Exercise:
An exact reproduction of all the entries is what the answer must contain.

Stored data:

================

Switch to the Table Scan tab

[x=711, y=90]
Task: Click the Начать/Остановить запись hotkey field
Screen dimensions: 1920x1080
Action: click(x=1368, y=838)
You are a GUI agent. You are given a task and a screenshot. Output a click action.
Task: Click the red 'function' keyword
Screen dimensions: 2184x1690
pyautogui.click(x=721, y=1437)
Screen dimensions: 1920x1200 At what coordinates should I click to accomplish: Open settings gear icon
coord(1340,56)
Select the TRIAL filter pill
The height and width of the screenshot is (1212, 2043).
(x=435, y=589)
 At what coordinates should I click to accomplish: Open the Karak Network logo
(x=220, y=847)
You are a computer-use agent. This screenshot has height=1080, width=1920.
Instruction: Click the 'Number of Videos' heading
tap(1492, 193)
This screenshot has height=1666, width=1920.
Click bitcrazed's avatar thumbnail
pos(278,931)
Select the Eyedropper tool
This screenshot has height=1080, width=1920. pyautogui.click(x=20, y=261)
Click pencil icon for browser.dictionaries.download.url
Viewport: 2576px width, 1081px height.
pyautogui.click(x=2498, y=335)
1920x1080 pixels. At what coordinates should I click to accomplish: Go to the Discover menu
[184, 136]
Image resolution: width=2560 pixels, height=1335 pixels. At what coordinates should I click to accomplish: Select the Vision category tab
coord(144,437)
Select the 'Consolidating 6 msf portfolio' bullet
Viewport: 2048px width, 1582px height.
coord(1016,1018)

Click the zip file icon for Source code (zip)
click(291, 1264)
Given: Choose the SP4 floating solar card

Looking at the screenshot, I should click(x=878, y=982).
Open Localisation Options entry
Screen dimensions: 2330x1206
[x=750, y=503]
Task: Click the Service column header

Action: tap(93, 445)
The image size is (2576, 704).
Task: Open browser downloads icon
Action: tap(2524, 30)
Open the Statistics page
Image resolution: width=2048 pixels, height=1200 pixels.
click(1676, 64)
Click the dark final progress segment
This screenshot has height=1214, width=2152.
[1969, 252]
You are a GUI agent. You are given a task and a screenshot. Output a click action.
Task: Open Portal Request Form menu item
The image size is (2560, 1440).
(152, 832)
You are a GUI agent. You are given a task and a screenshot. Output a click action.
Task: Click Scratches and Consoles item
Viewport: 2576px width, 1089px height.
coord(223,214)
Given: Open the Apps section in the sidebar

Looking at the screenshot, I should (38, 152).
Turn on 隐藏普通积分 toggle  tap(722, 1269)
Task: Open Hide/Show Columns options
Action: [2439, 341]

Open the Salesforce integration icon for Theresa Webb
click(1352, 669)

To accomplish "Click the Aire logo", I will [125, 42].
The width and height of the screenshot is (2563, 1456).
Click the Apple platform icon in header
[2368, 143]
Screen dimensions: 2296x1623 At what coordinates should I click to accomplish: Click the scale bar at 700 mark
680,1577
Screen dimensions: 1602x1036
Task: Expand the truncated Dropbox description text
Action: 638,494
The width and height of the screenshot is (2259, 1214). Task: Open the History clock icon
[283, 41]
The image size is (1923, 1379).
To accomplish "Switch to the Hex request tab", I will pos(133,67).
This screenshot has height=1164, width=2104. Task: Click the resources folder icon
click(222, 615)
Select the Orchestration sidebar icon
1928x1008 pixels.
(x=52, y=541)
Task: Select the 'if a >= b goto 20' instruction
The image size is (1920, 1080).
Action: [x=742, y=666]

================

Response:
Switch to the Table Scan tab

[x=711, y=90]
Task: Click the Начать/Остановить запись hotkey field
Screen dimensions: 1920x1080
Action: click(x=1368, y=838)
You are a GUI agent. You are given a task and a screenshot. Output a click action.
Task: Click the red 'function' keyword
Screen dimensions: 2184x1690
pyautogui.click(x=721, y=1437)
Screen dimensions: 1920x1200 At what coordinates should I click to accomplish: Open settings gear icon
coord(1340,56)
Select the TRIAL filter pill
The height and width of the screenshot is (1212, 2043).
(x=435, y=589)
 At what coordinates should I click to accomplish: Open the Karak Network logo
(x=220, y=847)
You are a computer-use agent. This screenshot has height=1080, width=1920.
Instruction: Click the 'Number of Videos' heading
tap(1492, 193)
This screenshot has height=1666, width=1920.
Click bitcrazed's avatar thumbnail
pos(278,931)
Select the Eyedropper tool
This screenshot has height=1080, width=1920. pyautogui.click(x=20, y=261)
Click pencil icon for browser.dictionaries.download.url
Viewport: 2576px width, 1081px height.
pyautogui.click(x=2498, y=335)
1920x1080 pixels. At what coordinates should I click to accomplish: Go to the Discover menu
[184, 136]
Image resolution: width=2560 pixels, height=1335 pixels. At what coordinates should I click to accomplish: Select the Vision category tab
coord(144,437)
Select the 'Consolidating 6 msf portfolio' bullet
Viewport: 2048px width, 1582px height.
coord(1016,1018)

Click the zip file icon for Source code (zip)
click(291, 1264)
Given: Choose the SP4 floating solar card

Looking at the screenshot, I should click(x=878, y=982).
Open Localisation Options entry
Screen dimensions: 2330x1206
[x=750, y=503]
Task: Click the Service column header

Action: tap(93, 445)
The image size is (2576, 704).
Task: Open browser downloads icon
Action: tap(2524, 30)
Open the Statistics page
Image resolution: width=2048 pixels, height=1200 pixels.
click(1676, 64)
Click the dark final progress segment
This screenshot has height=1214, width=2152.
[1969, 252]
You are a GUI agent. You are given a task and a screenshot. Output a click action.
Task: Open Portal Request Form menu item
The image size is (2560, 1440).
(152, 832)
You are a GUI agent. You are given a task and a screenshot. Output a click action.
Task: Click Scratches and Consoles item
Viewport: 2576px width, 1089px height.
coord(223,214)
Given: Open the Apps section in the sidebar

Looking at the screenshot, I should (38, 152).
Turn on 隐藏普通积分 toggle  tap(722, 1269)
Task: Open Hide/Show Columns options
Action: [2439, 341]

Open the Salesforce integration icon for Theresa Webb
click(1352, 669)

To accomplish "Click the Aire logo", I will [125, 42].
The width and height of the screenshot is (2563, 1456).
Click the Apple platform icon in header
[2368, 143]
Screen dimensions: 2296x1623 At what coordinates should I click to accomplish: Click the scale bar at 700 mark
680,1577
Screen dimensions: 1602x1036
Task: Expand the truncated Dropbox description text
Action: 638,494
The width and height of the screenshot is (2259, 1214). Task: Open the History clock icon
[283, 41]
The image size is (1923, 1379).
To accomplish "Switch to the Hex request tab", I will pos(133,67).
This screenshot has height=1164, width=2104. Task: Click the resources folder icon
click(222, 615)
Select the Orchestration sidebar icon
1928x1008 pixels.
(x=52, y=541)
Task: Select the 'if a >= b goto 20' instruction
The image size is (1920, 1080).
Action: [x=742, y=666]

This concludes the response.